Всякая попытка «надорвать» композицию — прочертив границу между её интериорностью и экстериорностью и установив там контрольно-пропускной пункт для регистрации перемещений — или «подорвать» её, разобрав её на понятные части, сопровождается гулом и потрескиванием, которые невозможно идентифицировать. Даже когда кажется, что разборка закончена, эти звуки продолжают наполнять пространство, как нескончаемое эхо.
Мы начинаем понимать, что анарх-акторный подход не просто уравнивает элементы на одном поле, но — сюрприз! — делает композицию принципиально невозможной как завершённое целое. Она всегда оказывается лишь временным полем переговоров между вложенными друг в друга монадами, чьё онтологическое равенство — не статичный принцип, а неослабевающее творческое напряжение между раскрытием и молчанием.
Тут можно, между прочим, вспомнить, как Леви Брайант — мы ещё процитируем его в финале главы — отказывал миру-в-целом в статусе объекта [7]: сверхобъекта, вмещающего все остальные, не существует, и тотальность не просто отсутствует, а невозможна. Маркус Габриэль доводит этот ход до чеканной формулы [8]: мир не существует, потому что ему негде явиться — у него нет «внешнего», нет поля смысла, в котором он мог бы быть дан. (Сам Харман, заметим, к мегаобъектам куда терпимее: в его списках объектов мирно соседствуют почтовый ящик, Содружество наций и космическое пространство.) В определённом смысле никакая композиция не имеет внешней границы, так как любой её элемент вложен в сборку, которая, в свою очередь, вложена в другую сборку, та — в третью, всё это вложено в композицию-в-целом, которая (если это, например, картина) вставлена в раму, которая висит на стене квартиры, являющейся частью дома, стоящего (наряду с прочими зданиями) на одной из улиц некоего города — и так далее; этот список, как мы отмечали в главе «Странная вложенность», бесконечен. И, может быть, даже цикличен.
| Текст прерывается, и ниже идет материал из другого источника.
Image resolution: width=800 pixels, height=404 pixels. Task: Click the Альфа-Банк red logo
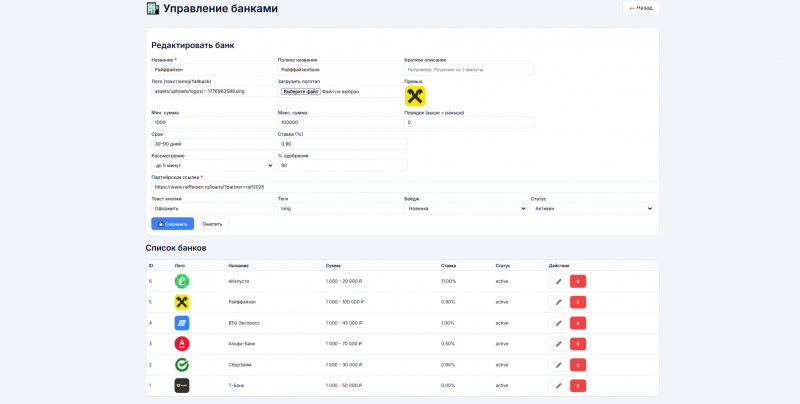(x=182, y=344)
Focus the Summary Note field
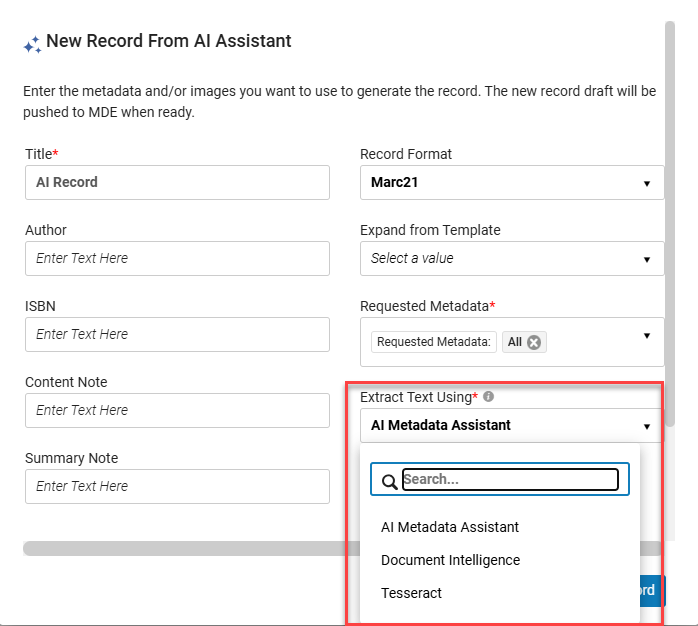 pos(177,486)
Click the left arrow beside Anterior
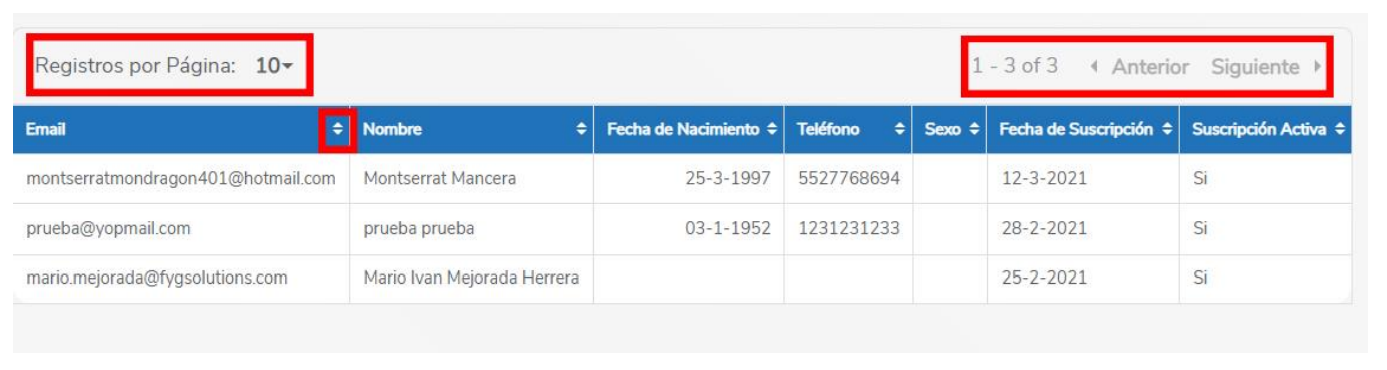 1095,67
В большой семье не щёлкай клювом
Отбросим иллюзию, будто композиция состоит из пассивных деталей, ожидающих, чтобы автор что-то из них собрал. Вместо этого представим себе анархо-коммуну своевольных индивидов, умеющих не соглашаться друг с другом. Не только отдельные фигуры, но и их изолированно взятые качества: форма, текстура, пустота — каждый из этих акторов становится «личностью», ведущей молчаливую игру, о которой мы можем даже не подозревать.
Представим себе, что в нашей композиции каждый из предметов что-то знает о себе и что-то думает об остальных. «Мал золотник, да дорог», — думает одно яйцо. «Безвкусица! Такое маленькое, а туда же», — ворчит другое. «Что-то меня мутит», — жалуется третье.
Социальная метафора не обещает дружного коллектива. Скорее, это общество гордых одиночек, вступающих в союзы и конфликты, но никогда не сливающихся в единое тело. Соприкасаются они далеко не всегда дружелюбно — порою здесь царят взаимное подозрение и интриги. Маленькие яйца завидуют большим, череп бормочет свой vanitas, осуждая всех остальных за тщеславие, красный шар эпатирует публику, не объясняя, зачем. Их отношения никогда не бывают прямыми или прозрачными: всегда есть нечто неявное.
Создавая композицию, художник вводит акторов и задаёт начальные условия; затем акторы начинают реагировать друг на друга, что может привести к неожиданным эффектам, которые автор контролирует не полностью или не контролирует вовсе. Мы можем говорить о различных типах отношений, но они не фиксированы, а постоянно переопределяются: гармония легко переходит в конфликт, иерархия оборачивается революцией, а ритмический строй — диссонансом. Яйцо и череп связаны в бинарный символ (жизнь и смерть, начало и конец), точнее, стали связаны в тот момент, когда это было замечено, но в следующее мгновение всё может измениться — череп покроется живой плотью, а из яйца вылупится птенец невермора.